◆ AUFGABENSTELLUNG ◆
Führen Sie die Erläuterungen zu den Gesetzesänderungen beim Fernmeldegeheimnis nach ihrem letzten Satz fort.

◆ ARTIKEL ◆
○ ○ ○ ○ ○ ○ ○
Zu den einzelnen Änderungen

Art. 1 Der Geltungsbereich soll neu auf das Auffinden von vermissten Personen, d.h. auf einen ausserhalb eines Strafverfahrens liegenden Sachverhalt, ausgedehnt werden.

Art. 3a Entsprechend dem erweiterten Geltungsbereich sollen diejenigen Anwendungsfälle umschrieben werden, in denen ausserhalb von Strafverfahren in das Fernmeldegeheimnis eingegriffen werden kann. Entsprechend dem Zweck der Regelung wird nur der Fernmeldeverkehr erfasst. Nach der Begriffsumschreibung in der Botschaft zum BÜPF vom 1. Juli 199858 fällt unter den Begriff der «Verkehrs- und Rechnungsdaten», wie er bereits in Artikel 5 Absatz 1 Buchstabe b verwendet wird, «bei mobilen Anlagen auch der Ort, von welchem aus die Verbindungsaufnahme stattgefunden hat» (a.a.O., S. 19, Ziff. 212.11).
○ ○ ○ ○ ○ ○ ○
◆ ZEILEN ◆
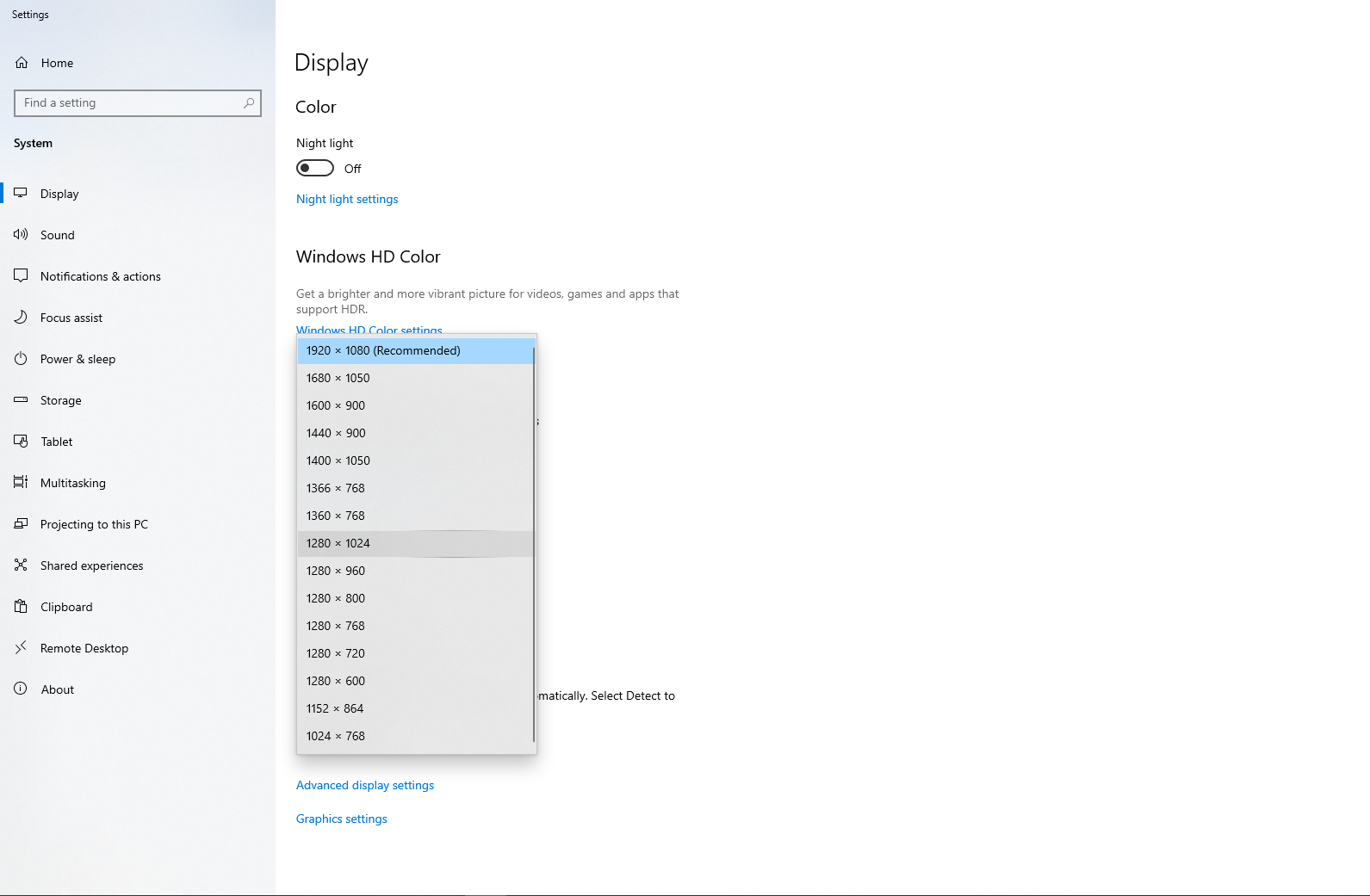The height and width of the screenshot is (896, 1370).
Task: Click the Home icon in sidebar
Action: [22, 63]
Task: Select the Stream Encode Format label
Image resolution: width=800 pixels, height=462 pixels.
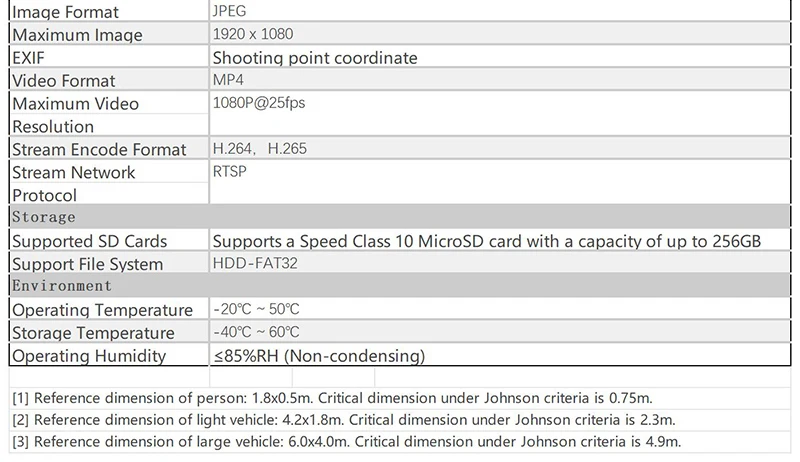Action: 99,149
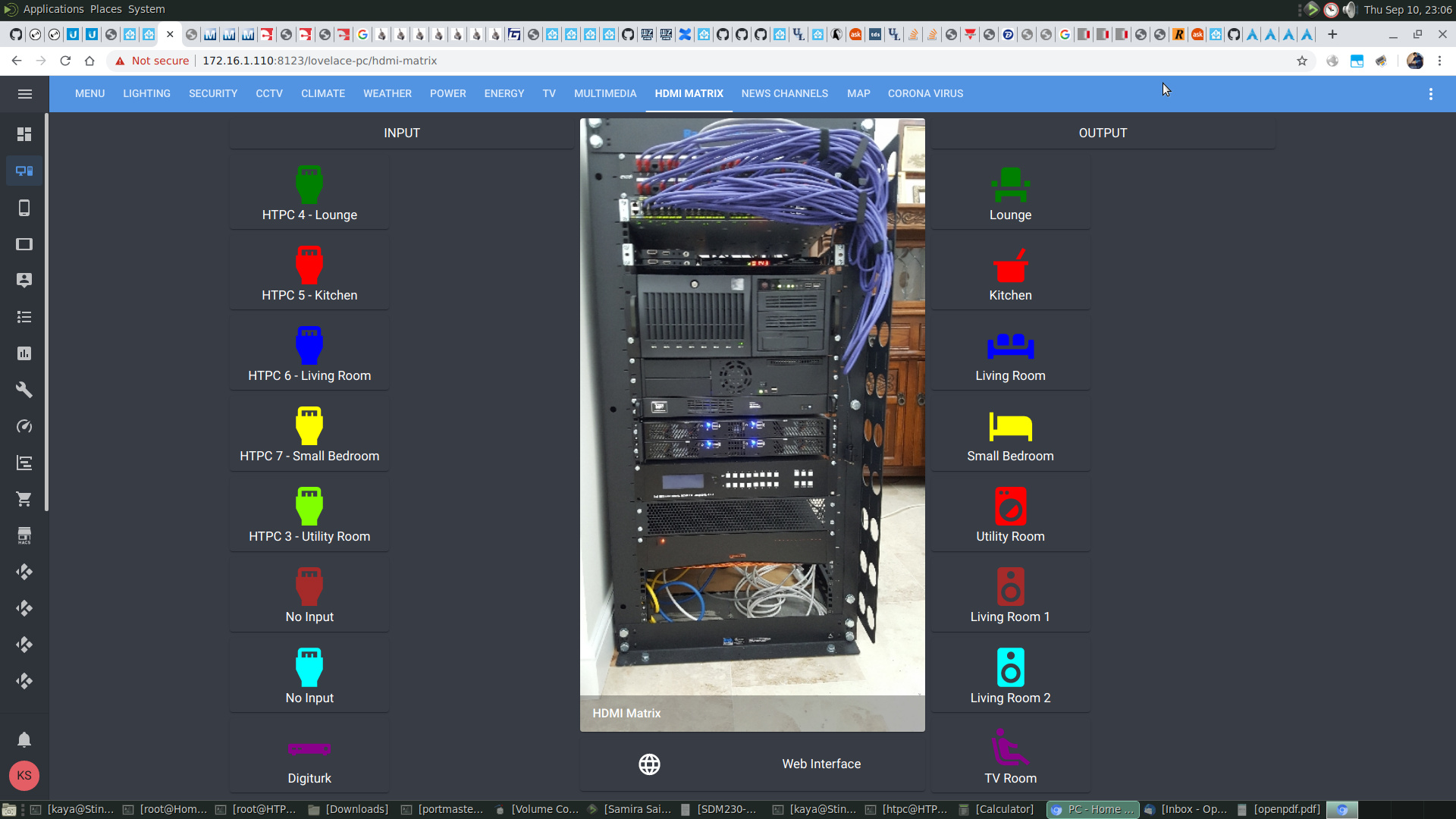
○ ○ ○ ○ ○ ○ ○
◆ DAS ERGEBNIS ◆
Die Polizei soll einbezogen werden zur Feststellung, ob eine Person vermisst wird, da sie über die notwendige personelle und technische Infrastruktur für Nachforschungen verfügt. Um einen Eingriff in das Fernmeldegeheimnis zu rechtfertigen, wird weiter vorausgesetzt, dass die vermisste Person auf Grund objektiver Anhaltspunkte in ernsthafter und unmittelbarer Gefahr vermutet wird. Es sollen nur Fälle akuter Lebensgefahr erfasst werden, und die Überwachung soll nur in begründeten Notfällen angeordnet werden. Für eine solche Gefährdung müssen eindeutige, nach aussen sichtbare Anzeichen vorliegen, wie z.B. ein Verschwinden in besonders gefährlichen Situationen oder bestehende Suizidgefahr. Ziel der Suche muss immer die Rettung der vermissten Person sein. Die Anwendung dieses Artikels darf insbesondere nicht zur Umgehung der strengeren Voraussetzungen für eine Überwachung im Rahmen von Strafverfahren führen.

Das Fernmeldegeheimnis ist in Artikel 13 der Bundesverfassung als Grundrecht verankert. Entsprechend hoch müssen die Anforderungen für Eingriffe besonders dann sein, wenn die Privatsphäre unbeteiligter Dritter von der Überwachung betroffen ist. Die Verfassung setzt für jede Einschränkung von Grundrechten Verhältnismässigkeit voraus.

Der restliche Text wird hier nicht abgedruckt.